What Is the Purpose of a Motor Joint in Planck.js?
A motor joint in planck.js—a 2D physics engine for JavaScript games and simulations—is used to control the relative motion between two rigid bodies by applying linear and angular forces. Unlike other joints that rigidly constrain movement or simulate physical connections like hinges, a motor joint drives a body toward a target position and orientation relative to another body. This article explores how motor joints work, their primary use cases, and how they differ from other joint types in the engine.
How a Motor Joint Works
The motor joint attempts to match a specific target offset and target angle between two connected bodies. It computes the necessary linear force and torque required to eliminate the gap between the current state and the desired state.
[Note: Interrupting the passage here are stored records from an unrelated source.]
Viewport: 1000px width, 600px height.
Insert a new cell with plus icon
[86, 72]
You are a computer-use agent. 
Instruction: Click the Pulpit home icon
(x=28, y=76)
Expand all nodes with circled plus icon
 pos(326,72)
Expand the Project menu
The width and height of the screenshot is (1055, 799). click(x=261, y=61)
Key properties that define its behavior include:
- Linear Offset: The desired relative position of body B relative to body A.
- Angular Offset: The desired relative rotation between the two bodies.
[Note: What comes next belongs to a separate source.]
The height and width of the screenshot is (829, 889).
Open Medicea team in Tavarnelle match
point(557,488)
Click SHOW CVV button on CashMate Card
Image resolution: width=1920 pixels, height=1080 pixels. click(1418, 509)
- Maximum Force: The upper limit of linear force the joint can apply to reach the target position.
- Maximum Torque: The upper limit of rotational force the joint can exert to reach the target angle.
- Correction Factor: A multiplier (usually between 0 and 1) that determines how aggressively the joint corrects deviations.
Key Use Cases
Motor joints are highly versatile because they do not completely lock bodies together, allowing for smooth, force-limited corrections. Common applications include:
- Character Movement: Driving a character’s physics body toward a cursor position or moving platform while still allowing the character to be pushed back by heavy obstacles.
- Kinematic-like Behavior with Forces: Moving dynamic objects along a specific path or to a specific spot without overriding the physics solver, ensuring they still collide naturally with other objects.
- Regulating Relative Rotation: Keeping an object upright or tilted at a specific angle relative to another moving object, such as a vehicle chassis.
Motor Joint vs. Other Joints
While joints like the Revolute Joint or Prismatic Joint have built-in “motors” to spin a wheel or slide a piston, the Motor Joint itself is an independent joint type designed entirely around tracking a relative transform.
| Joint Type | Primary Function | Control Mechanism |
|---|---|---|
| Motor Joint | Drives a body to a relative position and angle | Linear and angular offsets with maximum force limits |
| Revolute Joint | Constraints bodies to a shared pivot point | Optional angular motor to control rotational speed |
| Prismatic Joint | Constraints movement along a single linear axis | Optional linear motor to control translation speed |
By using a motor joint, developers gain fine-grained control over object positioning through forces, maintaining realistic physics interactions without sacrificing precise movement controls.